HIV/AIDS Epidemic in Vermont

and Vermont CARES 

Vermont has a low prevalence of HIV, which means that there are not a lot of infections percentage wise in the state. This is in part due to the fact that there are no large cities in Vermont. The most recent data shows that there are 670 Vermonters known to be living with the virus, but the real number is probably closer to about 800. This is because about 20% of people living with HIV do not know they have the virus. Of those known to have HIV, 341 have an HIV diagnosis, and 329 have been diagnosed with AIDS. Not surprisingly, the majority of infections are in and around the Chittenden County area. And, just like the national data, the majority of infections occur in men who have sex with men (56%). Heterosexual contact accounts for 10% of those infected, and injection drug use accounts for 8%. Of those who are known to be positive, 77% are getting HIV related care, with almost 50% maintaining an undetectable viral load.

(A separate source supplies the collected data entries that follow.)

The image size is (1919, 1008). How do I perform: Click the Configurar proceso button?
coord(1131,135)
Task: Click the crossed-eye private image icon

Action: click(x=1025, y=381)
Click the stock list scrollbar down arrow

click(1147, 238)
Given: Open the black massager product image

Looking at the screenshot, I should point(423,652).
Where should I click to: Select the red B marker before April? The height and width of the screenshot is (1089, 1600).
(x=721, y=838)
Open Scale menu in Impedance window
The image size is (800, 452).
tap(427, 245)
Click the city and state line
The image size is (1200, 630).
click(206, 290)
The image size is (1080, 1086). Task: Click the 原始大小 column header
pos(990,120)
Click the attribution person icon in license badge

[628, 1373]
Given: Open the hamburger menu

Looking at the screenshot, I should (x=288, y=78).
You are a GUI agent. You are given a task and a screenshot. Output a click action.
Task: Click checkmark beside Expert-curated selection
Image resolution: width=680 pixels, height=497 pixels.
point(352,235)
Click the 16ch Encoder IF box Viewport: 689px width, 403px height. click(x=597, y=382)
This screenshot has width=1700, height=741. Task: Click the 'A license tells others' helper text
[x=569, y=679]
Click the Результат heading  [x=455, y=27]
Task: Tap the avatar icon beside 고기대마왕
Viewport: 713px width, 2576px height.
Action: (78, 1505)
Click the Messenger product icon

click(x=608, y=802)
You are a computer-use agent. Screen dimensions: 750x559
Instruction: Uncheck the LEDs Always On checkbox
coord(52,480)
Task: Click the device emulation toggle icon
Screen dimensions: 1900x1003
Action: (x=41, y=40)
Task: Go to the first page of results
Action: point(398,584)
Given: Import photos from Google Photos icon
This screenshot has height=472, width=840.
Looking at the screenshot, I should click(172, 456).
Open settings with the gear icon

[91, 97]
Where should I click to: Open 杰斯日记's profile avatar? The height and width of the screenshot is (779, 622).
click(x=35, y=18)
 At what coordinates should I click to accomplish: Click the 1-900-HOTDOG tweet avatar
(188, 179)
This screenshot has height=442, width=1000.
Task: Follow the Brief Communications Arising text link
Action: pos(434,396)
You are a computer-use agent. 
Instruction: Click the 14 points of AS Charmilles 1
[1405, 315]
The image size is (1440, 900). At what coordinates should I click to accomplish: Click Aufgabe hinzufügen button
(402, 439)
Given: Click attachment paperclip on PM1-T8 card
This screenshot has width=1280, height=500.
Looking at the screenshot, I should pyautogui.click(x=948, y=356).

Vermont CARES and other AIDS Service Organizations in the state have been operating for many years providing HIV/AIDS Prevention Education and Services to our community to help keep this state at low prevalence. With offices in Burlington, Montpelier, Rutland and Saint Johnsbury, Vermont CARES is the largest and longest standing AIDS Service Organization in the state of Vermont. 

Starting in 1986, the agency began providing services to the HIV positive community of Vermont. At this point in the epidemic there was much uncertainty about the future of the community and what could be done to help those diagnosed with HIV. Vermont CARES sought to assist clients in any way that would help them maintain their health and focus on treatment, a goal that continues today.

There are, on average, about 20 new infections in Vermont every year. We are working to get that number to zero, to become the first state in the country with zero new HIV infections.